CONTEMPORARY WORLD CIVILIZATIONS (ÇAĞDAŞ DÜNYA UYGARLIKLARI) - (İNGİLİZCE) Dersi The Chinese and Japanese Civilizations soru detayı:

PAYLAŞ:

SORU:

What is Shinto like?


CEVAP:

It is the natural religion of Japan and was once its national religion. It includes the worship of kami or spirits. Some kami are local, and the spirit is of a particular place – like Amaterasu, the Sun goddess, or Mount Fuji. This religion has no established dogma or unique book, no holiest place, no person or kami viewed as the most sacred, and no well-defined customary prayers. As an alternative, Shinto offers worshippers an assortment of rituals and methods intended to control the relations between living people and the spirits. The key leitmotif in the Shinto religion is love and reverence for ordinary artifacts and processes. So, a waterfall or a rock might arise to be observed as a spirit (kami) of that place, and abstract things represent development and fertility.
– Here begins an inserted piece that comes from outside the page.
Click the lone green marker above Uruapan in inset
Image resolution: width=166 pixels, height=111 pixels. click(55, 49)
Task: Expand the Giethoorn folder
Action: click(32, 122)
Sacred objects, such as rocks or trees, can be documented by the individual ropes and white paper strips dedicated to them. People enter shrines by passing through a distinguishing gate (torii). These gates are symbolic fences separating the living people from their spiritual-driven worlds. There are often two guardian animals on each side of the gate, defending the entrance.